Sesso: l’amore al mattino fa bene all’umore e alla salute

Rapporti sessuali mattutini positivi per la salute e il benessere psicofisico, almeno stando alle ultime ricerche in materia.

di Francesco Giuseppe Ciniglio 15 dicembre 2012 17:39

Sesso di primo mattino? Stando a quanto sostenuto da Debby Herbenick, ricercatrice del Kinsey Institute, che recentemente ha pubblicato il libro “Perchè ci si sente bene”, fare l’amore appena alzati migliorerebbe l’umore e permetterebbe di potenziare il sistema immunitario.

La Herbenick, che ha dato alla luce la sua opera letteraria grazie alla revisione di alcuni studi in materia, è dell’avviso che avere rapporti sessuali di primo mattino consentirebbe di migliorare l’ottimismo e ridurre il rischio influenza.

Alcuni studi sono dell’avviso che il sesso mattutino sia in grado di migliorare la salute di capelli, pelle ed unghie. Stando a quanto sostenuto dalla stessa dottoressa Herbenick, fare sesso al mattino permette il rilascio dell’ossitocina, ormone del buon umore.

In più fare l’amore di primo mattino va a migliorare i livelli di IgA, un anticorpo in grado di rinforzare il sistema immunitario e di salvaguardare dalle infezioni.

In più il rilascio di sostanze chimiche permette l’aumento dei livelli d’estrogeni, questi ultimi particolarmente positivi per unghie e capelli.

L’amore mattutino fa sempre bene? Si, dato che stando ad una ricerca della Queen University di Belfast, facendo sesso al mattino per almeno tre volte a settimana sarebbe possibile diminuire del 50% le possibilità di incorrere in un ictus o un infarto.

Ancora, uno studio eseguito dai ricercatori della Nottingham University traccia una forte connessione tra una vita sessuale attiva e un minor rischio di tumore alla prostata negli individui di sesso maschile.

Alla luce dei suddetti dati, è lecito chiedersi “Come è possibile migliorare il proprio approccio al sesso“? Degli studiosi indiani sono del parere che sarebbero sufficienti tre quarti d’ora di yoga al giorno, specialmente per quel che concerne le donne.

I suddetti hanno dato vita ad una ricerca pubblicata sul Journal of Sexual Medicine, frutto di un’analisi eseguita su quaranta donne con un’età compresa tra i 22 e i 55 anni d’età, che hanno preso parte ad un corso di yoga per un paio di mesi.

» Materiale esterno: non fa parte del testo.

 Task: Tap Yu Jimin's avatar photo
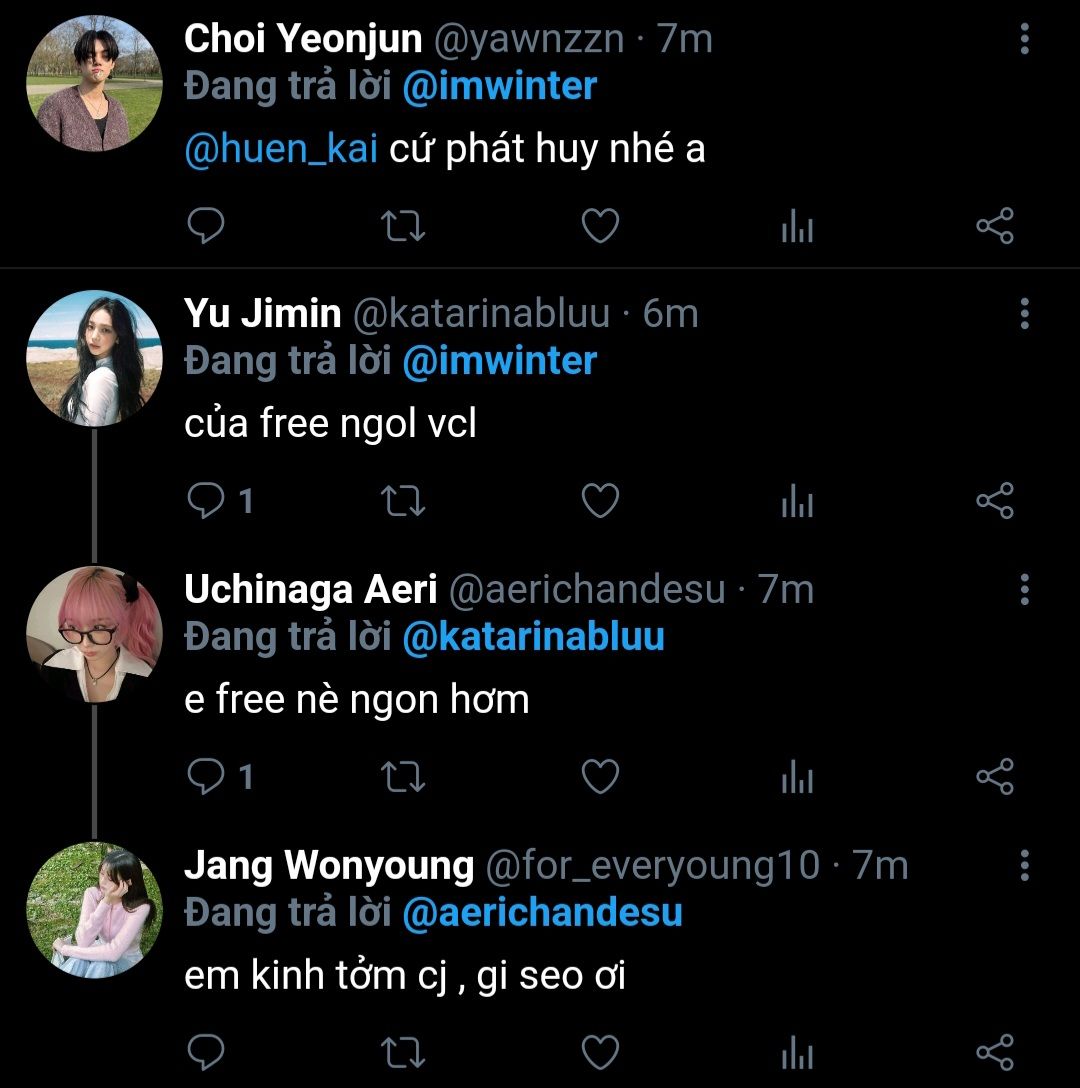93,359
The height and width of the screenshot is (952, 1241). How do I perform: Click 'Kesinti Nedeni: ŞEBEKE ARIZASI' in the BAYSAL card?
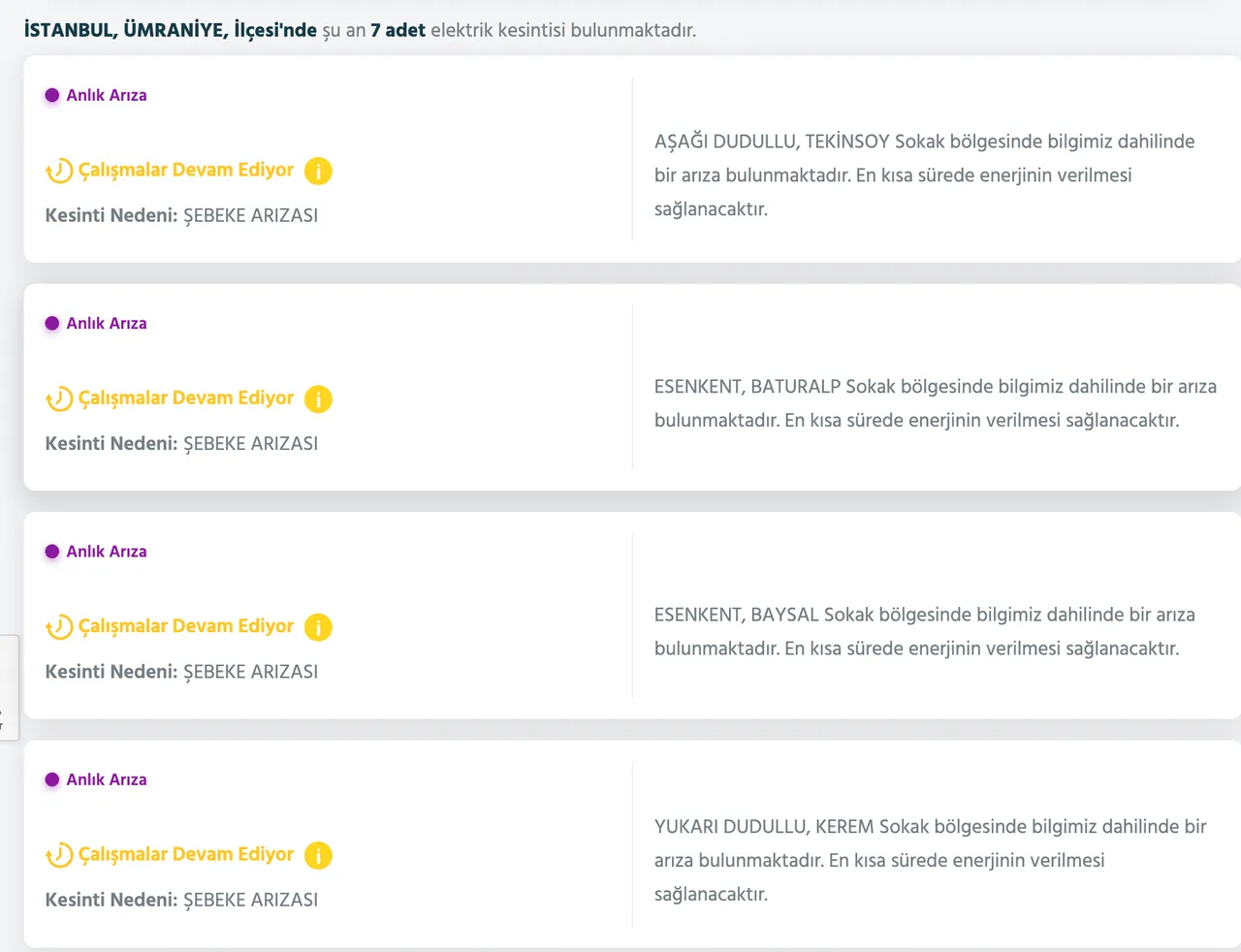pyautogui.click(x=181, y=672)
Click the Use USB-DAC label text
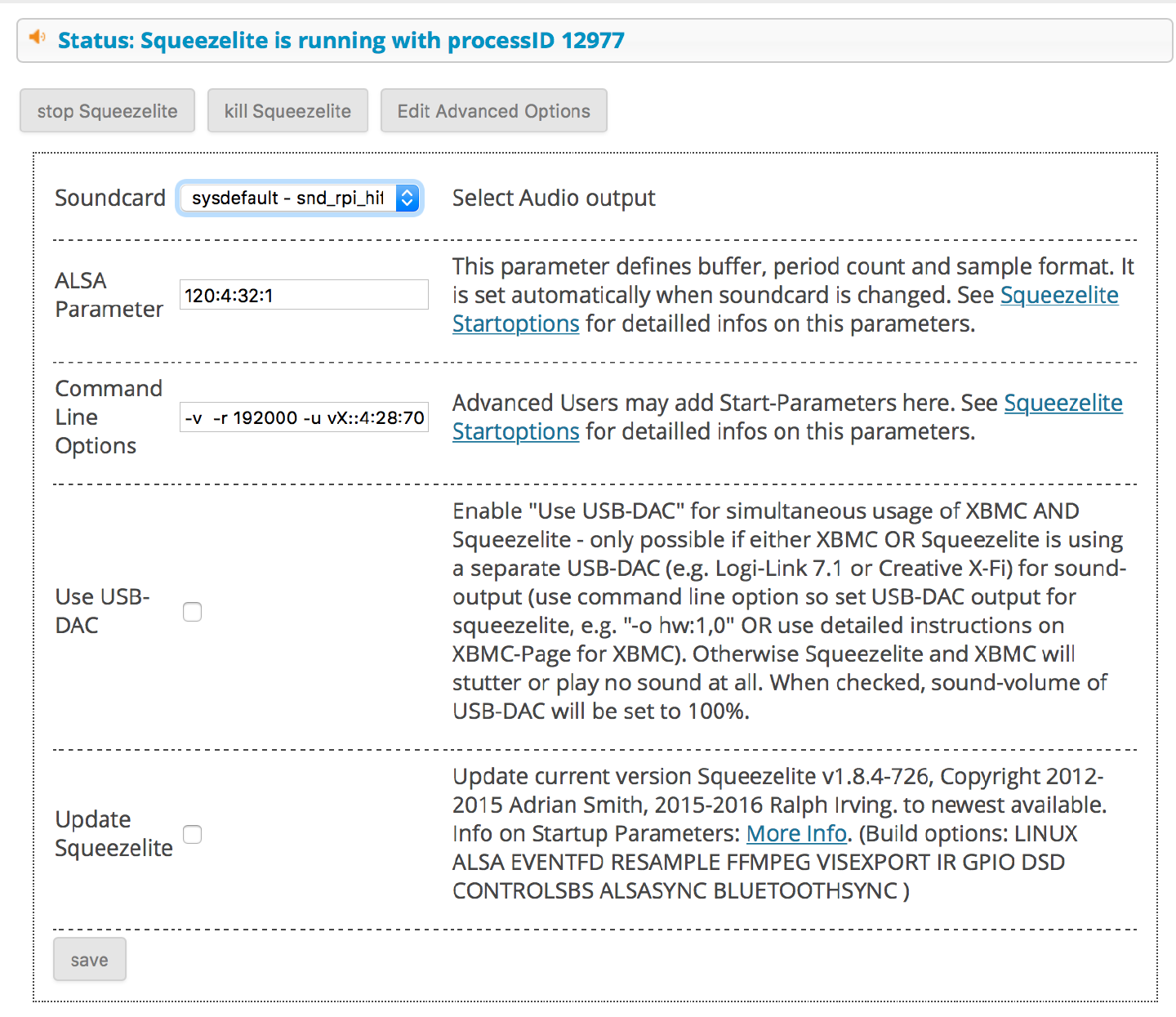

A termine del suddetto, è stato possibile riscontrare gli effetti benefici della disciplina orientale grazie ad un questionario conosciuto con il nome di “Female Sexual Function Index“.

Alle donne in questione sono state sottoposte domande volte a misurare: eccitazione, desiderio, orgasmo, dolore, lubrificazione e soddisfazione mentale.